# Searching for Nice DubStep for Halloween



## CrypticCuriosity (Aug 18, 2012)

I've heard some great dubstep remixes of popular horror soundtracks. I used a couple for a friend's Halloween party last year.

This one is my favorite.


----------



## kuerbis-schnitzen (Aug 8, 2013)

oh, yeah. this one is realy nice.
i searched now for mixes like that on youtube.
But most of them are a bit lame ;-)

Do you have another great ones on your list?


----------



## Jack'sEckstein (Oct 16, 2012)

I like that twilight zone one. I never though of mixing Halloween with dubstep.


----------



## repo_man (May 26, 2009)

You should check out Figure. He did some music for Halloween Horror Nights in the Universal Monsters Remix maze. Here's a sample:






Here's another great track (gets awesome at 1:43)


----------



## DJ John (Sep 24, 2010)

I agree with Repo Man above.

Extracted records ::

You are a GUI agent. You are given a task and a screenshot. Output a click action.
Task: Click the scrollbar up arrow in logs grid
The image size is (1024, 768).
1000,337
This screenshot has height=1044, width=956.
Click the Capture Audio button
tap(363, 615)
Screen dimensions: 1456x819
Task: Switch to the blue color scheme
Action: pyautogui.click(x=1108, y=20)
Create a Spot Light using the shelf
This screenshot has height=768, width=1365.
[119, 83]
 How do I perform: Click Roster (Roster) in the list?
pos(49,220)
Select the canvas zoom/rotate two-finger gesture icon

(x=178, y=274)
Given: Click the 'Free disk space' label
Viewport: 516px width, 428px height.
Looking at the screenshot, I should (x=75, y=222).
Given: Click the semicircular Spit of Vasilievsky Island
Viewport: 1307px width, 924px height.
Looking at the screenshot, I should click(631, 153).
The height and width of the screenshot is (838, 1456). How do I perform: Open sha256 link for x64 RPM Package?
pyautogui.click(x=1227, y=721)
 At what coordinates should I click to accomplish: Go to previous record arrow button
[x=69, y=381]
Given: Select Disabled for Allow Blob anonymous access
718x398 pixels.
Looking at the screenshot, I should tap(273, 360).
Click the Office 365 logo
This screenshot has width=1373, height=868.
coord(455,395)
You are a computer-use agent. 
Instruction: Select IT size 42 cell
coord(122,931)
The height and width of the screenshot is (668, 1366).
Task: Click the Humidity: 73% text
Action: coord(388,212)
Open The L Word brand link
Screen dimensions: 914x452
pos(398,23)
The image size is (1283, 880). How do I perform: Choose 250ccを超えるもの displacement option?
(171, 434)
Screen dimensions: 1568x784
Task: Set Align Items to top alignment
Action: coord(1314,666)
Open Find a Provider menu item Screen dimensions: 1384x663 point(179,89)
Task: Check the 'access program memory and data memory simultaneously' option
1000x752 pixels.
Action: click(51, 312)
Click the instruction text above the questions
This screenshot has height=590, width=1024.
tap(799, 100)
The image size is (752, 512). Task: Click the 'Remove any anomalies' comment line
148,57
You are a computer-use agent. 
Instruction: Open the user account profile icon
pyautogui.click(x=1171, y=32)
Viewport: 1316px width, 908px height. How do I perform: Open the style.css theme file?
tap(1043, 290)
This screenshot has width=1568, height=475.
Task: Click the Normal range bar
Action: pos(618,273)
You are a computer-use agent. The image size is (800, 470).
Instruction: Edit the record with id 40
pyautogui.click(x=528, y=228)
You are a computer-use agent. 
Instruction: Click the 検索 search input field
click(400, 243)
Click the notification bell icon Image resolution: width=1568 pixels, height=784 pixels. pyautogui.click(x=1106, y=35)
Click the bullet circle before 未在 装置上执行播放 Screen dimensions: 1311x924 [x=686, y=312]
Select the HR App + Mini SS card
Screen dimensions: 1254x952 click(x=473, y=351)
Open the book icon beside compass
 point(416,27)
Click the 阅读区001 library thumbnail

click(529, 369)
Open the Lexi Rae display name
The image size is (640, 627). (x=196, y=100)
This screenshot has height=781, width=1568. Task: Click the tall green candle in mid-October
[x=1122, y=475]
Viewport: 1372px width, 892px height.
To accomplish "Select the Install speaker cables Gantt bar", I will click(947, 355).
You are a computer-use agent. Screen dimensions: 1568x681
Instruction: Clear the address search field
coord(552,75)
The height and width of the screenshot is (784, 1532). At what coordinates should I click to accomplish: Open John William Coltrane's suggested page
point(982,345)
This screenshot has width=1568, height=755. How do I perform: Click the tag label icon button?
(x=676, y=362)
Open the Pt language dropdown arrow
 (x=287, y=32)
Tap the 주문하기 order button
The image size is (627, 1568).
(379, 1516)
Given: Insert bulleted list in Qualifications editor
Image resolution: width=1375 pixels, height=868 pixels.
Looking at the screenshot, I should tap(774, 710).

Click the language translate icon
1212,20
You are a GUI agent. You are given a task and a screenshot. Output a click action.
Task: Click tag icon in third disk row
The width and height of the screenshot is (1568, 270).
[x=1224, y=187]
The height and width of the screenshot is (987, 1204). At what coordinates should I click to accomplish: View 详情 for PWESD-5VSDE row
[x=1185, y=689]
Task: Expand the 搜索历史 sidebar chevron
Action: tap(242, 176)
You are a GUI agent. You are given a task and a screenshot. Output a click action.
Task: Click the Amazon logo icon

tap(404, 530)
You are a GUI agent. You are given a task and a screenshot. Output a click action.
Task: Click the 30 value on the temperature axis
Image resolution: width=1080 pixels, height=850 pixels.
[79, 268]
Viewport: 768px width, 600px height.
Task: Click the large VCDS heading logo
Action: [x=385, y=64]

Short problem ::
Please copy the passage of the Halloween dubstep thread above starting at "oh, yeah. this" and ending at "(Oct 16, 2012)", and change "lame" to "boring".

Answer in full ::
oh, yeah. this one is realy nice.
i searched now for mixes like that on youtube.
But most of them are a bit boring ;-)

Do you have another great ones on your list?


----------



## Jack'sEckstein (Oct 16, 2012)